Neuronal Death in Cultured Murine Cortical Cells Is Induced by Inhibition of GAPDH and Triosephosphate Isomerase

Abstract

Polyglutamine-containing proteins expressed in the CAG repeat diseases Huntington's disease and dentatorubralpallidoluyisian atrophy have recently been suggested to inhibit the key glycolytic enzyme glyceraldehyde-3-phosphate dehydrogenase (GAPDH). To examine the consequences of GAPDH inhibition upon neuronal survival, we exposed murine neocortical cell cultures to the inhibitor of GAPDH and triosephosphate isomerase, α-monochlorohydrin.
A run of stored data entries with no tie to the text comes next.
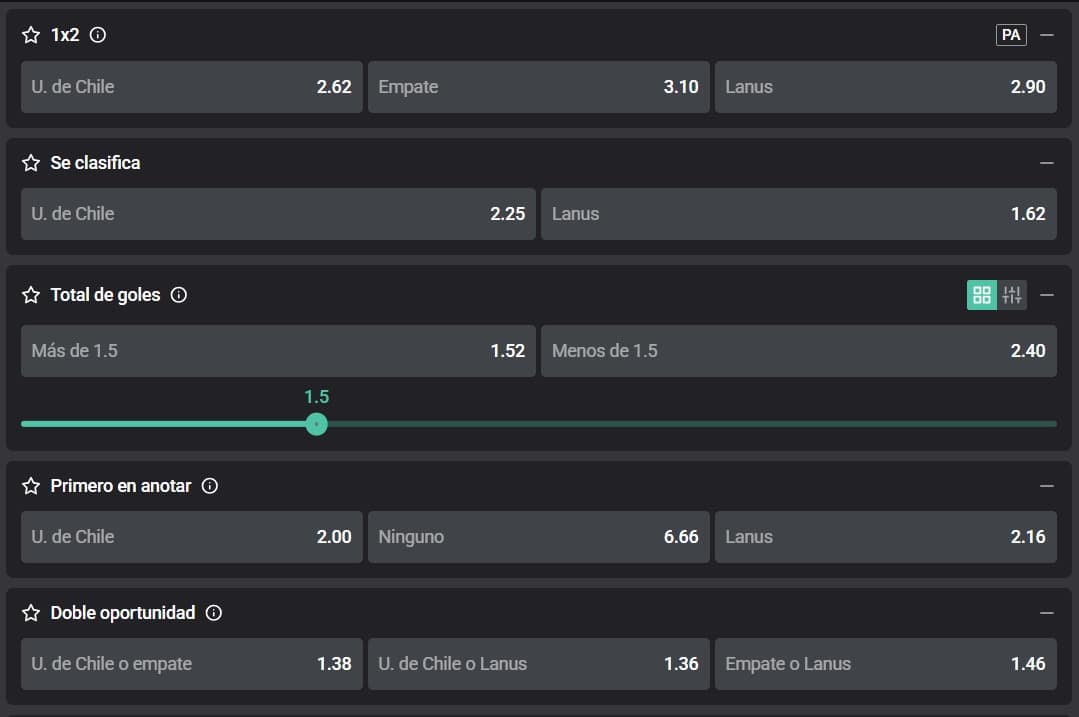1079x717 pixels.
Task: Show info for Total de goles
Action: pyautogui.click(x=179, y=295)
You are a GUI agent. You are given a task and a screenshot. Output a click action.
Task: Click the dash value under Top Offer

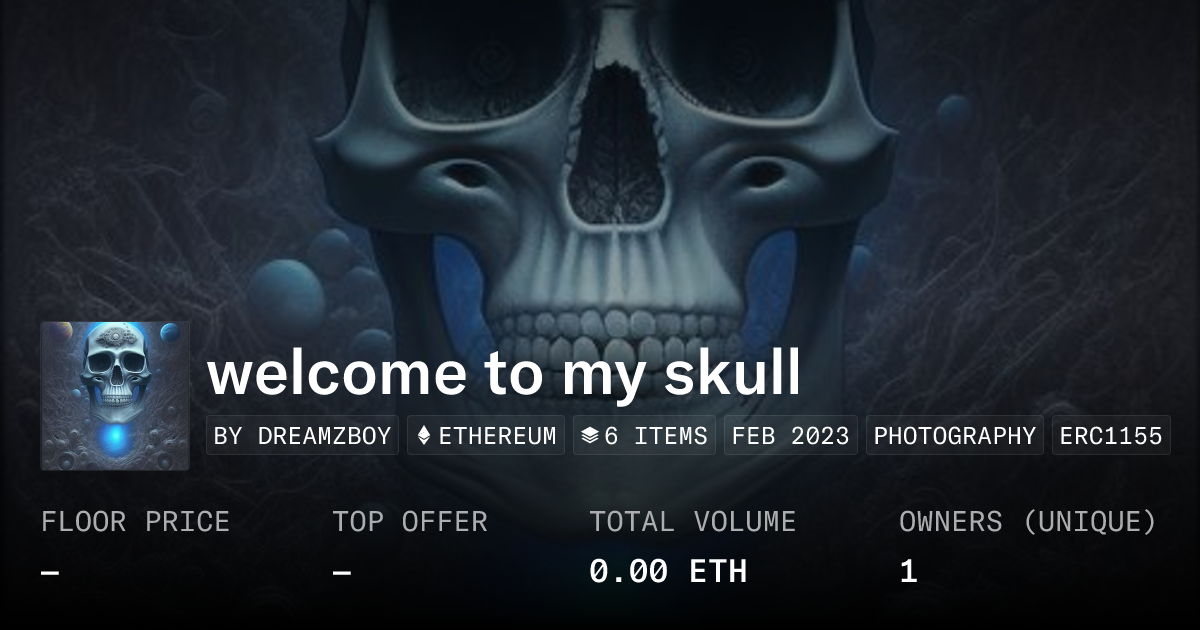click(342, 573)
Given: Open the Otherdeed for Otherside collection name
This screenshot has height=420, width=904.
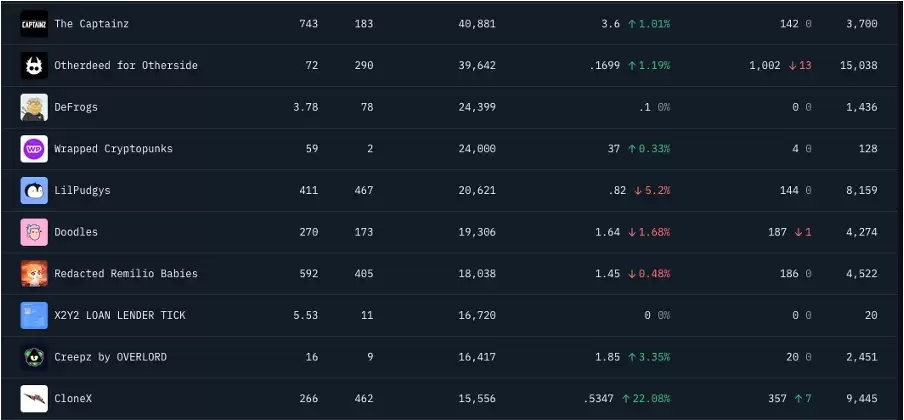Looking at the screenshot, I should 126,65.
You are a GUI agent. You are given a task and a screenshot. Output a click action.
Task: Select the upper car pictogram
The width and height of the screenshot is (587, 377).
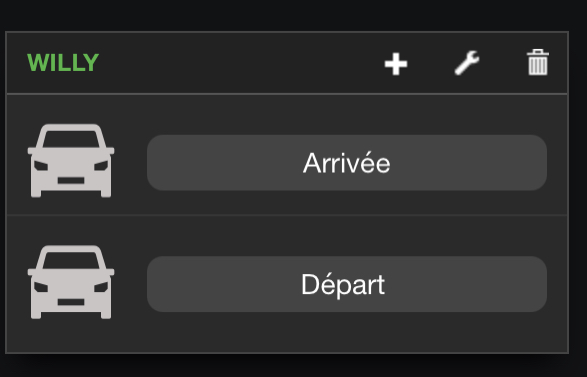[x=71, y=161]
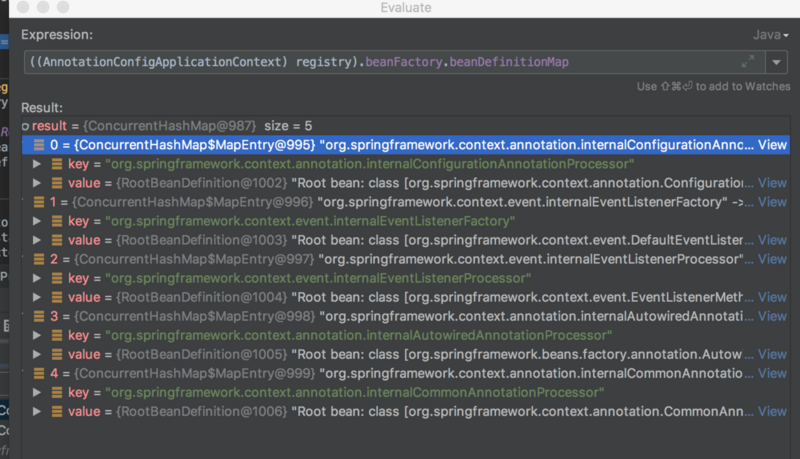Click the icon beside MapEntry@999 entry 4
Image resolution: width=800 pixels, height=459 pixels.
(x=39, y=373)
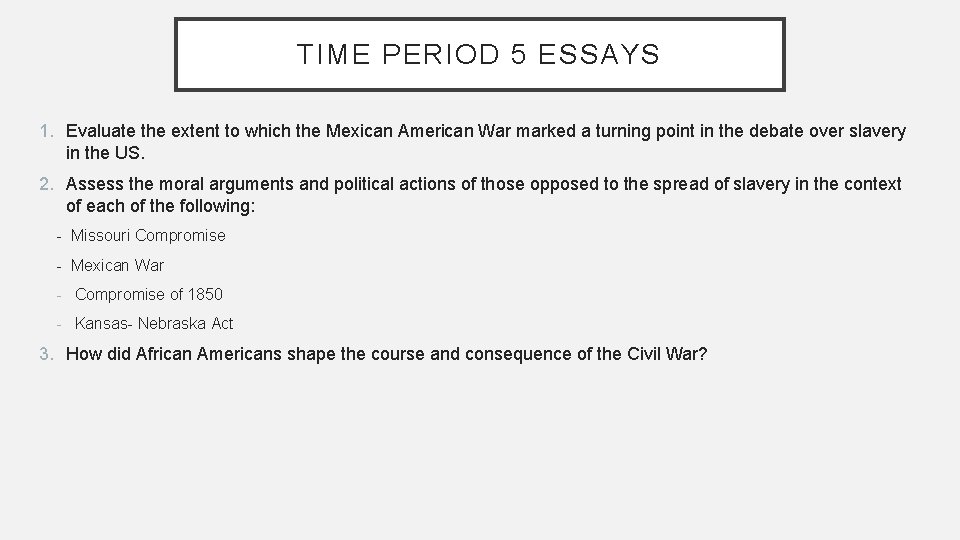Click the dash before "Kansas- Nebraska Act"
Image resolution: width=960 pixels, height=540 pixels.
61,324
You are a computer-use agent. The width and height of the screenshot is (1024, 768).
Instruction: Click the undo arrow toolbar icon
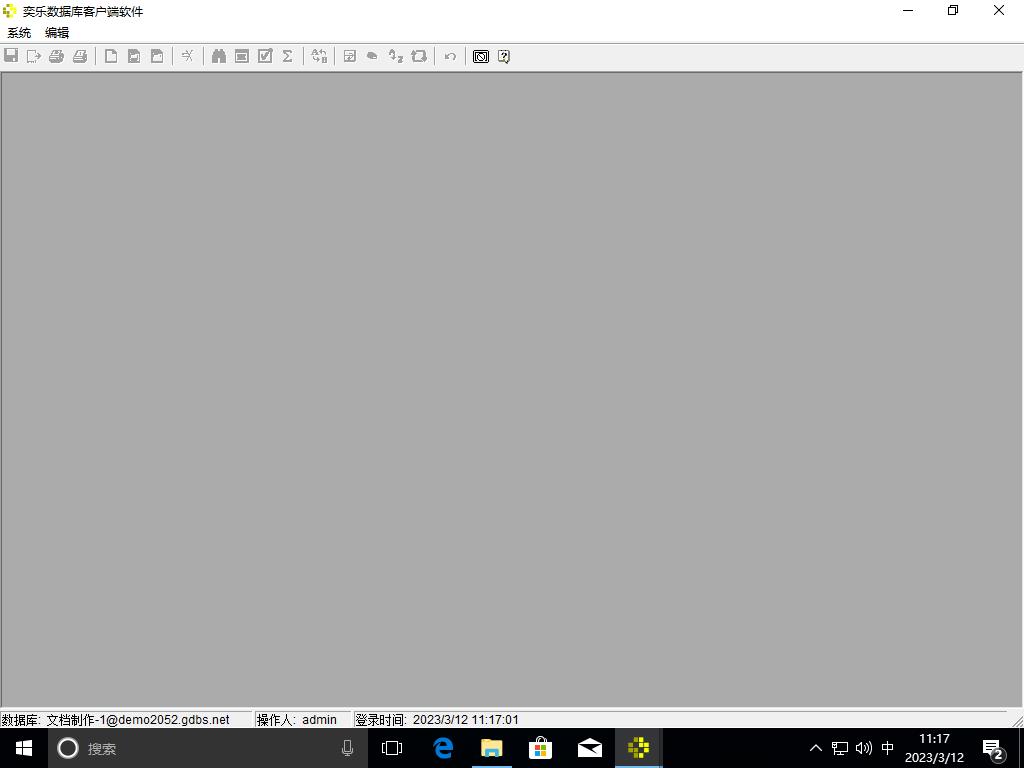click(x=450, y=56)
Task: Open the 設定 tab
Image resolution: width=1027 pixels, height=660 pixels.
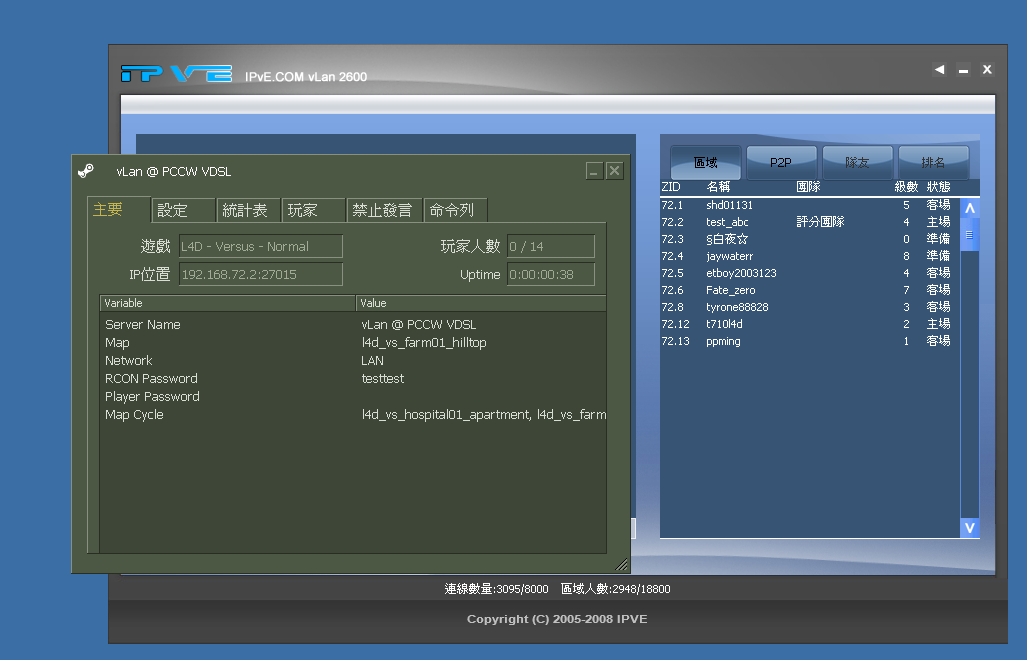Action: point(173,210)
Cultures exposed to 6–15 mM α-monochlorohydrin for 48 h exhibited an increase in dihydroxyacetone phosphate and a decrease in neuronal ATP that was followed by progressive neuronal death; some glial death occurred at high drug concentrations. The neuronal death was characterized by cell body shrinkage and chromatin condensation and was sensitive to cycloheximide and to the caspase inhibitors Z-Val-Ala-Asp fluoromethylketone and tert-butoxycarbonyl-Asp fluoromethylketone. Neurons in striatal cell cultures were more vulnerable to death induced by exposure to α-monochlorohydrin, except that NADPH-diaphorase(+) neurons were selectively spared. Repeated addition of the glycolytic endpoint metabolite pyruvate to the bathing medium attenuated both the drop in neuronal ATP and the neuronal cell death.